===== Available data =====
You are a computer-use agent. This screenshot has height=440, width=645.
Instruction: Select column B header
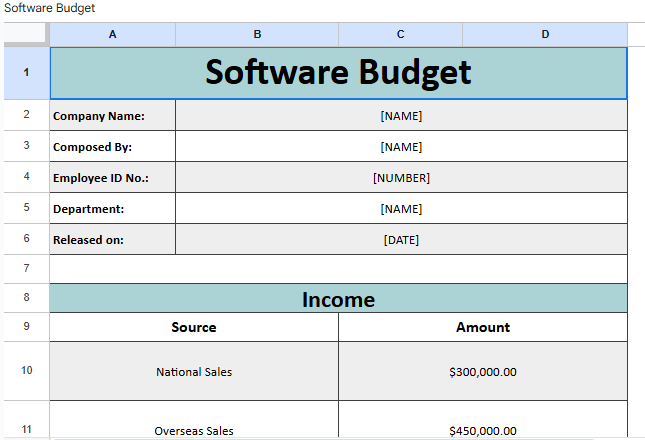257,34
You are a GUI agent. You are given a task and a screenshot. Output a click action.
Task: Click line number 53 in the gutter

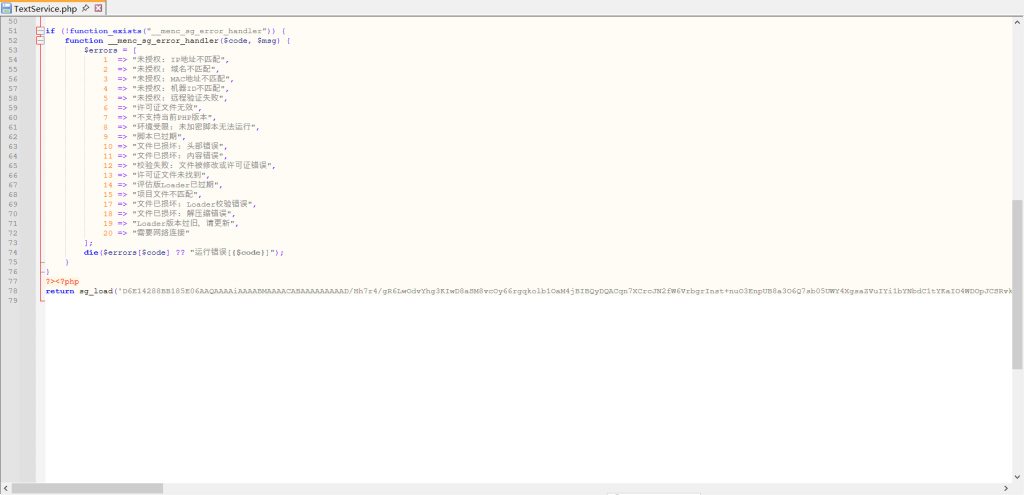(13, 50)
=====
Try it: Lines from the one holding "You are a GUI" to the end of the data, both ends included, are to be given again exactly; no pictures belong in the copy.

Completed exercise:
You are a GUI agent. You are given a task and a screenshot. Output a click action.
Task: Click line number 53 in the gutter

(13, 50)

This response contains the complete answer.